# Davao - Where to buy a suit



## ijb89 (Nov 14, 2015)

Hi,

First post here - looking for some help!

I need to buy a suit for a formal shirt and tie occasion in December. It's a Christmas Party, not a wedding which is why i'm having trouble finding somewhere.

I'm 6'2 and about 90KGs if that helps in recommending somewhere. I also don't mind how expensive the suit is as I will be re-using it during visits back to the UK. I'd much rather quality than a good price although both wouldn't go amiss!

Any help much appreciated!

Cheers,

Ian


----------



## galactic (Dec 2, 2014)

Have you tried the local SM? 
I have had welcome experiences regarding big and tall sizing for formal wear.  I used to be fat.


----------



## M.C.A. (Feb 24, 2013)

Western suit or Philippine dress attire it's much different, it's very hot here, you where a white T-Shirt underneath, here's a view.

Filipino Clothing - Men's Clothing


----------



## Gary D (Oct 28, 2013)

mcalleyboy said:


> Western suit or Philippine dress attire it's much different, it's very hot here, you where a white T-Shirt underneath, here's a view.
> 
> Filipino Clothing - Men's Clothing


Western suits are widely worn in the Philippines, you will find your local bank manager will likely be wearing one.


----------



## M.C.A. (Feb 24, 2013)

• DATA FOR THIS EXERCISE
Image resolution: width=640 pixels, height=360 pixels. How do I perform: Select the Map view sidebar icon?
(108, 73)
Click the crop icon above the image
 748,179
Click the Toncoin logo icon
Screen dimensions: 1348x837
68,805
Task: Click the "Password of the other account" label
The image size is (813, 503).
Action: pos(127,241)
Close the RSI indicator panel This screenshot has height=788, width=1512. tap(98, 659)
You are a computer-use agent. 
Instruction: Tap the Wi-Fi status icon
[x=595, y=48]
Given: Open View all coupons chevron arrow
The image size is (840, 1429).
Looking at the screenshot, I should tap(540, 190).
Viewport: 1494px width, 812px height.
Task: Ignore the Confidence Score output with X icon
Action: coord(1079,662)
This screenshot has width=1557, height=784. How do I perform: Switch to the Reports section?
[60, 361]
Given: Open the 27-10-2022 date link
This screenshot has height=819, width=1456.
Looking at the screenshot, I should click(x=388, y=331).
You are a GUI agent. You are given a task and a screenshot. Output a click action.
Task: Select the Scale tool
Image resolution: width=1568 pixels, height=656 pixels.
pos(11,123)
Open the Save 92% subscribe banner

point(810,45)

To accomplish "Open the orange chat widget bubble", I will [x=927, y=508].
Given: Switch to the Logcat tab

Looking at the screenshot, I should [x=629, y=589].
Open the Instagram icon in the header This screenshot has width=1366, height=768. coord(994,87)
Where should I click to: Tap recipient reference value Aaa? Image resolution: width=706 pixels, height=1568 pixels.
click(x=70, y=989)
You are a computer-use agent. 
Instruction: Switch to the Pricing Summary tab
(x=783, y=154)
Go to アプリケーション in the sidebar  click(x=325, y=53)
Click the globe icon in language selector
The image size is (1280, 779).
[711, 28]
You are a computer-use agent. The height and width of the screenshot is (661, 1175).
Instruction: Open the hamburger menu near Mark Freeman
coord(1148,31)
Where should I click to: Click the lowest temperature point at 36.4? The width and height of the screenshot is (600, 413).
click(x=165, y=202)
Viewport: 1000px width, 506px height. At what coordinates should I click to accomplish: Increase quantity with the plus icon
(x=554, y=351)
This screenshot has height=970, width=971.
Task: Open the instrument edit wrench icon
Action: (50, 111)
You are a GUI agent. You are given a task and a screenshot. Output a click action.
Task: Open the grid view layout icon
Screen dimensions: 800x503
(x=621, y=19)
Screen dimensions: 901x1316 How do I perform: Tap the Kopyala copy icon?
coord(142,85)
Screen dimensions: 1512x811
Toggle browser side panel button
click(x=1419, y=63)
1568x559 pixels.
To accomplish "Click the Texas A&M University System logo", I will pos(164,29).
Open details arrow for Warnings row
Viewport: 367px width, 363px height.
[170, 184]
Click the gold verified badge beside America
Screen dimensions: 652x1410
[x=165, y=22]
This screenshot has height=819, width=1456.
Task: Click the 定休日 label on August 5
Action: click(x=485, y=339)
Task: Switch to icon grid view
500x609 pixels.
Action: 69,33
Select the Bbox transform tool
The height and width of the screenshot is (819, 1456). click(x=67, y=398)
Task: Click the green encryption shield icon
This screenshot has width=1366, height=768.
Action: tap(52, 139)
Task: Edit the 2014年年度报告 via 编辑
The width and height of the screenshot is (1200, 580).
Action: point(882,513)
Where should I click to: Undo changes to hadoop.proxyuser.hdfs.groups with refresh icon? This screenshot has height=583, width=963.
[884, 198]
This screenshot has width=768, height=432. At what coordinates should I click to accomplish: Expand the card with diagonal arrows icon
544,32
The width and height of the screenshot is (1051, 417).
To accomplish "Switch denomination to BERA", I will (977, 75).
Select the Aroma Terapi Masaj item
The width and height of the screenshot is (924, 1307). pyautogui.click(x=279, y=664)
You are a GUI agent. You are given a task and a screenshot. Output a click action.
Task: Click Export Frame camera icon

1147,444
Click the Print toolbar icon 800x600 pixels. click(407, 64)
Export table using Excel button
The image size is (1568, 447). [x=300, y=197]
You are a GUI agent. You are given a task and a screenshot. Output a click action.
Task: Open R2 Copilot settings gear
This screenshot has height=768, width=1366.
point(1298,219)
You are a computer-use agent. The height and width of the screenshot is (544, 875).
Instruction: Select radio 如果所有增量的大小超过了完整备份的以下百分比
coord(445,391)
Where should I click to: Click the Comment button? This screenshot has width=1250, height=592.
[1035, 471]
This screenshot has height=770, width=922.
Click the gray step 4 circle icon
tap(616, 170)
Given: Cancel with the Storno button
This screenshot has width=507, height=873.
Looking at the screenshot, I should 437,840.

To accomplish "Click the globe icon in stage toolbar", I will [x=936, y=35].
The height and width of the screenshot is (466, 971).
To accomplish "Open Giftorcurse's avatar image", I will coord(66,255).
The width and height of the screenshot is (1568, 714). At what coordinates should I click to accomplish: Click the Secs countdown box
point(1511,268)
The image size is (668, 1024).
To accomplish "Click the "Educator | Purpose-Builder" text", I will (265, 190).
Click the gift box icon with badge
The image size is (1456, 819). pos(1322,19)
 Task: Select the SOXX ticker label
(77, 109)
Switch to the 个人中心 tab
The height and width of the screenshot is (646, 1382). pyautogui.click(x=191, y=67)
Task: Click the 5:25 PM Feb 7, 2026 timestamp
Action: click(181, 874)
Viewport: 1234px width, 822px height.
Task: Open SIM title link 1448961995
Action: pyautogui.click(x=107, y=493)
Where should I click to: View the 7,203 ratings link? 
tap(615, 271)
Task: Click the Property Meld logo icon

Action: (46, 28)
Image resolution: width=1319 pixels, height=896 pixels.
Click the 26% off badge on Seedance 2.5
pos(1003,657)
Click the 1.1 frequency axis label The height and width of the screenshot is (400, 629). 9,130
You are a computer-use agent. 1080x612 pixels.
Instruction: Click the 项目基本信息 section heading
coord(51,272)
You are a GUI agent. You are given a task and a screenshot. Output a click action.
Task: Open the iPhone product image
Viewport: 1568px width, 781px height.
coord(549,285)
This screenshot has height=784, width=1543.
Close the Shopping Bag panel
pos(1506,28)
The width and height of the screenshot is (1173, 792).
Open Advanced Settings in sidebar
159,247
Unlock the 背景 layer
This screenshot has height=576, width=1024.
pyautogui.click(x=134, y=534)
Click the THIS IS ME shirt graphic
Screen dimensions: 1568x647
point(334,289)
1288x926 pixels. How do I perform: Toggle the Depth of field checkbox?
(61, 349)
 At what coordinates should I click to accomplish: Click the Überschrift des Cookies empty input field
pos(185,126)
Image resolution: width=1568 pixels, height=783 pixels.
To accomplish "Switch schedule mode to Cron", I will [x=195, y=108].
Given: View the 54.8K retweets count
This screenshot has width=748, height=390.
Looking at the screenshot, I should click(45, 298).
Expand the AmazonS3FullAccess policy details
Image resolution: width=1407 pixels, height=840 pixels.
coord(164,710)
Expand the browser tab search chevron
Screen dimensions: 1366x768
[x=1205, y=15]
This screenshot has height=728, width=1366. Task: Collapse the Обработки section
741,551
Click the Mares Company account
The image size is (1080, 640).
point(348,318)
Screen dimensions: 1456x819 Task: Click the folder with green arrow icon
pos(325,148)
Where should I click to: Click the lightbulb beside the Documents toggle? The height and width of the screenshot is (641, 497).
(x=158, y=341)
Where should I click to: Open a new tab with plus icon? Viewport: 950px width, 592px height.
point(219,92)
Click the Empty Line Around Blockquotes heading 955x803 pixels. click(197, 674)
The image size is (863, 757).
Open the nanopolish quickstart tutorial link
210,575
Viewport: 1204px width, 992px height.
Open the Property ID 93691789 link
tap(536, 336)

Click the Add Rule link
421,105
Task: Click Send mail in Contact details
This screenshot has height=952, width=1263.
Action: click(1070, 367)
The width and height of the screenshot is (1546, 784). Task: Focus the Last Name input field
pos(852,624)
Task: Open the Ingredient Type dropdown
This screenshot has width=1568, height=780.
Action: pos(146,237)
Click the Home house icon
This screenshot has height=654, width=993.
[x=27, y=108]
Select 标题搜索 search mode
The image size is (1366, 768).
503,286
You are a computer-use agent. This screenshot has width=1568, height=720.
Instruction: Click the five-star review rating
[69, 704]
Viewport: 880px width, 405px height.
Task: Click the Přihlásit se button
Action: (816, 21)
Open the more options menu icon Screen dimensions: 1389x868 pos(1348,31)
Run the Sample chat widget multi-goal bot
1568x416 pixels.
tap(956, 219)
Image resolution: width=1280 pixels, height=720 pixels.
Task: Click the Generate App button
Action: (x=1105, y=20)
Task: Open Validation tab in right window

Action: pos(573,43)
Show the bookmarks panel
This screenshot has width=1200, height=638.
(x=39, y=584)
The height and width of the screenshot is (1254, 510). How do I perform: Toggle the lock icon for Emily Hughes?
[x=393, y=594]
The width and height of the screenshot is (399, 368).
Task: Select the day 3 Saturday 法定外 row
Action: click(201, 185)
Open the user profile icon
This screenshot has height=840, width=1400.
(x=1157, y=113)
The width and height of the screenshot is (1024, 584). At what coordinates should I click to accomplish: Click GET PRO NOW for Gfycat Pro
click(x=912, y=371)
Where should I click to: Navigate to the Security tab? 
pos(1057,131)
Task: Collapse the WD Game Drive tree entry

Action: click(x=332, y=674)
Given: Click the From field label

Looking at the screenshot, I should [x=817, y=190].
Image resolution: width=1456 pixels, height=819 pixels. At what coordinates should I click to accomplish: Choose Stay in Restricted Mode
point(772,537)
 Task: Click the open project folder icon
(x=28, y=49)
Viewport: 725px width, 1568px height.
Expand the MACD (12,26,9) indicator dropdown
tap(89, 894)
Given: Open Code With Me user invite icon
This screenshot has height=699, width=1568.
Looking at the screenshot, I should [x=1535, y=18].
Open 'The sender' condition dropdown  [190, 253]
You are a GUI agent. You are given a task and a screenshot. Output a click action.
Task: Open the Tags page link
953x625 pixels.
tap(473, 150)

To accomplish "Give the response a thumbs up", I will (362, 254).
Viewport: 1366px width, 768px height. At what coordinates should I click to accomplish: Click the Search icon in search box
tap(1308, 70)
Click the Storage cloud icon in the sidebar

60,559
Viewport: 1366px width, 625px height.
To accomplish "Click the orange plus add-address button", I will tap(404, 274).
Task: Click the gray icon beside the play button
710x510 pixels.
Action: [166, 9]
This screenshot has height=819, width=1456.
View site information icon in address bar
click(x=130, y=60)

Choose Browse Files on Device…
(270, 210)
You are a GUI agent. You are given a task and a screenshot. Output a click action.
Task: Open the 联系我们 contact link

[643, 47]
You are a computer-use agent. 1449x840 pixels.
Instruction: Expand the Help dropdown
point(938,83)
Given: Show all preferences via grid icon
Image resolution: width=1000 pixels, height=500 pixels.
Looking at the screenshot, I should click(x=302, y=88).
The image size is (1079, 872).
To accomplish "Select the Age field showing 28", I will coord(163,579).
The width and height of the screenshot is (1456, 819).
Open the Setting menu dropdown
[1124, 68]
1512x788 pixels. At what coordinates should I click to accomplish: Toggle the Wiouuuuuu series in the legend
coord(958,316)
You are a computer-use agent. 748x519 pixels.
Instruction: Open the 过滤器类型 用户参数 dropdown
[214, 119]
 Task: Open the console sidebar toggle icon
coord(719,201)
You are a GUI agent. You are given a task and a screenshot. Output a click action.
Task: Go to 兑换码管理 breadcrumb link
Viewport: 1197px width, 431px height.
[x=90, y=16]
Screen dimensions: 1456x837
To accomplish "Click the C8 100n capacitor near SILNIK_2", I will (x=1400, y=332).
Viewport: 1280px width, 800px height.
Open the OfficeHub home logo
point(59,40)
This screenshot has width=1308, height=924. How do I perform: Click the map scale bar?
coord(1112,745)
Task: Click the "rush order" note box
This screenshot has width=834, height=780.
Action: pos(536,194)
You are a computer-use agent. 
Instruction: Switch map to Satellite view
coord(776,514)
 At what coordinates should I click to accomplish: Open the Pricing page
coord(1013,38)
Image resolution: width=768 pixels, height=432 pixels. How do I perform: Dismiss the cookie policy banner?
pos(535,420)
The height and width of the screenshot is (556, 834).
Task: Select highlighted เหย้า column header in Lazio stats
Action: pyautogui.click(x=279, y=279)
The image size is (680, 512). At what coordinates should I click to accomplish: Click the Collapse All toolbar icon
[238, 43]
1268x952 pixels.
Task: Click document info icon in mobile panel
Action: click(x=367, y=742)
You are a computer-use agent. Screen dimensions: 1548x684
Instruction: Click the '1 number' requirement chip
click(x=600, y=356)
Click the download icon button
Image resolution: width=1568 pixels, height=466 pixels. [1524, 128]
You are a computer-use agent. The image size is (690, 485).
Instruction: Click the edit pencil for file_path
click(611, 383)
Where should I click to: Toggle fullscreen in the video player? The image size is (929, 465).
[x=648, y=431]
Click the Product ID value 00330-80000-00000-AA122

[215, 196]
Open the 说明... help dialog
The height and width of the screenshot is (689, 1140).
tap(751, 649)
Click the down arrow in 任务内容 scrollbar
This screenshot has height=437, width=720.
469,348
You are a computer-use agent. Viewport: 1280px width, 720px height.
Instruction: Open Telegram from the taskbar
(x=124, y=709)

• EXERCISE TASKS
1. In the records, reproduce the part that opens with the line containing "Where should I click to: Click the Comment" and closes with the line containing "tap(616, 170)", both lines included.
2. Carry on the forum thread about buying a suit in Davao from the point where it stops.

• ANSWERS TO THE EXERCISES
1.
Where should I click to: Click the Comment button? This screenshot has width=1250, height=592.
[1035, 471]
This screenshot has height=770, width=922.
Click the gray step 4 circle icon
tap(616, 170)

2.
*Western attire*



Gary D said:


> Western suits are widely worn in the Philippines, you will find your local bank manager will likely be wearing one.


I bank with PNB, and the bank manager wears the local dress shirt but he has since retired, there's a new manager but I can't remember what he wore. 

I don't see to many people wearing the Western style suit, only once and it was a family member attending a high school dance. :confused2:


----------



## Tukaram (Dec 18, 2014)

Yeah, I see a lot more suits than barongs. The barong seems to be just for bride grooms and politicians. Dress slacks and a blazer are way more common in Iloilo.


----------



## simonsays (Feb 11, 2009)

Tukaram said:


> Yeah, I see a lot more suits than barongs. The barong seems to be just for bride grooms and politicians. Dress slacks and a blazer are way more common in Iloilo.


Baguio officials are rarely seen in suits.

It's almost always Barong!!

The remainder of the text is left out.